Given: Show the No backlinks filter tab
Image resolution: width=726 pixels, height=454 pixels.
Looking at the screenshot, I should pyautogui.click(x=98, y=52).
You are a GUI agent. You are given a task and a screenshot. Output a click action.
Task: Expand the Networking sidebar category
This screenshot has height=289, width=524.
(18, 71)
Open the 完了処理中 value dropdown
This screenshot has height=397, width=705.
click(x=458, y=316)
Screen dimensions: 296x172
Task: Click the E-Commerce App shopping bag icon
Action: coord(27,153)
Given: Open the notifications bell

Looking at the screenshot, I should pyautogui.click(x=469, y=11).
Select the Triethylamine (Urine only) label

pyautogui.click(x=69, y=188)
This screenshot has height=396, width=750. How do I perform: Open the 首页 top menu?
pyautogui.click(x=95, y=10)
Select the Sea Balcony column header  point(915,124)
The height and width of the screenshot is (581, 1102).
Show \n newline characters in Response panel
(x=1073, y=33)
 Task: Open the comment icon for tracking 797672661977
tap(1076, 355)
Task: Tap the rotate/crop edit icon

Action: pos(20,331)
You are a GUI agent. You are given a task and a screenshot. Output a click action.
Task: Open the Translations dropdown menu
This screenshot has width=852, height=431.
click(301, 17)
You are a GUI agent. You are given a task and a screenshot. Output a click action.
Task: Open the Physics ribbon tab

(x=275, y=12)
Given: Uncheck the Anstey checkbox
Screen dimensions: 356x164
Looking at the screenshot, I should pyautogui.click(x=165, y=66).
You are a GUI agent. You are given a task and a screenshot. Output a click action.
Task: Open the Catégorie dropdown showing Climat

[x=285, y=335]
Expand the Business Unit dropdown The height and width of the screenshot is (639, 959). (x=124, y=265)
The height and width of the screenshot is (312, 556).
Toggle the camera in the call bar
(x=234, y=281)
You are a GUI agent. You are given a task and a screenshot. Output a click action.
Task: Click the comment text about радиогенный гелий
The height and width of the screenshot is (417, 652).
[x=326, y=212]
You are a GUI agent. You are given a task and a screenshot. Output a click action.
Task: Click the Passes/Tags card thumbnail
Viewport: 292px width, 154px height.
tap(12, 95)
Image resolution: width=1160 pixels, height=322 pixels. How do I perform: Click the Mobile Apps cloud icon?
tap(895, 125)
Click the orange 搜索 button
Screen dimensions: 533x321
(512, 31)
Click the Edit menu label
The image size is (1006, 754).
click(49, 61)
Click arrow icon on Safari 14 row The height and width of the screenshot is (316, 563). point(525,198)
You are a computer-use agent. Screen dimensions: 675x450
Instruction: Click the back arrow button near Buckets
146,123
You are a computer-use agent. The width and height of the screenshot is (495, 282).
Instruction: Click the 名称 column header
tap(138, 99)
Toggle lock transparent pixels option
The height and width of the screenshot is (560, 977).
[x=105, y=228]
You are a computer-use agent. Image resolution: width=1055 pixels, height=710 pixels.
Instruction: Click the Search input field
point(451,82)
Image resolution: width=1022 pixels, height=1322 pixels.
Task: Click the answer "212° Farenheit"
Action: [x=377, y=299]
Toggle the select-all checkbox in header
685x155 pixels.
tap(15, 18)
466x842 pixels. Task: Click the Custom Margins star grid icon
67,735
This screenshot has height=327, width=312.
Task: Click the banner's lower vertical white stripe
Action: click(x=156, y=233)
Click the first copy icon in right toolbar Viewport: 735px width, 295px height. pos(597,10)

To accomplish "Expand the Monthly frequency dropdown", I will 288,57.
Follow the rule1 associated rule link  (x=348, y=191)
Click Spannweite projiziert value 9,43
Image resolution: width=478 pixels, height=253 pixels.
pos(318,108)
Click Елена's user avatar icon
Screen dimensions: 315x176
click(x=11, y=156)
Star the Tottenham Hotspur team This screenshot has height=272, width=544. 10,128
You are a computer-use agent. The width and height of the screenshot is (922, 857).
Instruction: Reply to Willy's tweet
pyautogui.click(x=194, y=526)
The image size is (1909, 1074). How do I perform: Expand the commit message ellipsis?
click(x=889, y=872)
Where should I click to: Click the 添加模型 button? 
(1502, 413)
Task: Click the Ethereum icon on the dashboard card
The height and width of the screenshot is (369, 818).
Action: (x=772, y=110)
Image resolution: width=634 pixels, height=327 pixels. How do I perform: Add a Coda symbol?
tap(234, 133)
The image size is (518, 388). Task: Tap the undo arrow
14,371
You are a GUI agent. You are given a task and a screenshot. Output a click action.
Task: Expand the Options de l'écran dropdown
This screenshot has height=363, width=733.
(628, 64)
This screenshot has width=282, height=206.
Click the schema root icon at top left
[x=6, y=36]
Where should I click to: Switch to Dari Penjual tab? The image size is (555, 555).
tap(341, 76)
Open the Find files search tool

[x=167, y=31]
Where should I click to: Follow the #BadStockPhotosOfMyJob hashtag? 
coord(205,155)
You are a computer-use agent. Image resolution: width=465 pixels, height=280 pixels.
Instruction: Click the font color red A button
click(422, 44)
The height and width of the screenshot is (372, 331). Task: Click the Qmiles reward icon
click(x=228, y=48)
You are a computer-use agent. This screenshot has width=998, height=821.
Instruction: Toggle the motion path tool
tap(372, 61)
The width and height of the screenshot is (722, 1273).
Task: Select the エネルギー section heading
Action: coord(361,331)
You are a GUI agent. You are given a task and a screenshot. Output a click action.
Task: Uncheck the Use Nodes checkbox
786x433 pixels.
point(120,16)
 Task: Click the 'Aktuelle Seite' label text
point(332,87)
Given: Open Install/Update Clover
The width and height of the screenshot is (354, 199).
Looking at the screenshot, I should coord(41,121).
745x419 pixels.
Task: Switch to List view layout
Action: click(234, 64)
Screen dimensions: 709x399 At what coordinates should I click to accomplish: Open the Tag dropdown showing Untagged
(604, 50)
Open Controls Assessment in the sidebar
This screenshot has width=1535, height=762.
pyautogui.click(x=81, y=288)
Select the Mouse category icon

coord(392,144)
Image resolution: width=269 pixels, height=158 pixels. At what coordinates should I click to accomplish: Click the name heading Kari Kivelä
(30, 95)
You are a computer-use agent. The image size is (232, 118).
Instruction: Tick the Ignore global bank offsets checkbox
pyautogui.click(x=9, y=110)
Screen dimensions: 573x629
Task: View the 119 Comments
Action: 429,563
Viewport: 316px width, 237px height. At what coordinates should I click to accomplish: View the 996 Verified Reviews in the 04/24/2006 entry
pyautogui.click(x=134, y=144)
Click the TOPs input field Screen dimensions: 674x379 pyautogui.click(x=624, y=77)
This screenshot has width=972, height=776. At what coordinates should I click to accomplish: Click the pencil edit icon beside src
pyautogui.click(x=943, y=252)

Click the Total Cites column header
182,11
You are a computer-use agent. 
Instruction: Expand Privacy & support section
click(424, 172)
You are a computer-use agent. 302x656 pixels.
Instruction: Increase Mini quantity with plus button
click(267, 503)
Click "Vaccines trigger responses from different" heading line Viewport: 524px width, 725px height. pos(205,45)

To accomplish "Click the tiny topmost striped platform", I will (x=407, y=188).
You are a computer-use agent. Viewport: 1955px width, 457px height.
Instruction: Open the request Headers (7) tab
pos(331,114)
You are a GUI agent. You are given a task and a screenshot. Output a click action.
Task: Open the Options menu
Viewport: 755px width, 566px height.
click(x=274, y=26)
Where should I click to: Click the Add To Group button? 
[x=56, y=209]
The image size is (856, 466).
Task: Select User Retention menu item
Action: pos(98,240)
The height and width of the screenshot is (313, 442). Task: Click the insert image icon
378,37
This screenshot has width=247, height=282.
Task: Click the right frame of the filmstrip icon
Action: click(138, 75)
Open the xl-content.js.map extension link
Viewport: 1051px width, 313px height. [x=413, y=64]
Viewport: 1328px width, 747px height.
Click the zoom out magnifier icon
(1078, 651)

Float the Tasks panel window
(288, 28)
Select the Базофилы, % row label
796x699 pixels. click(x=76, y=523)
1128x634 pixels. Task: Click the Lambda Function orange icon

....

> _Objective_: State how many lines in the listing above contain the string "accomplish", with case significant. Reply with the number alone.

> _Reply_: 6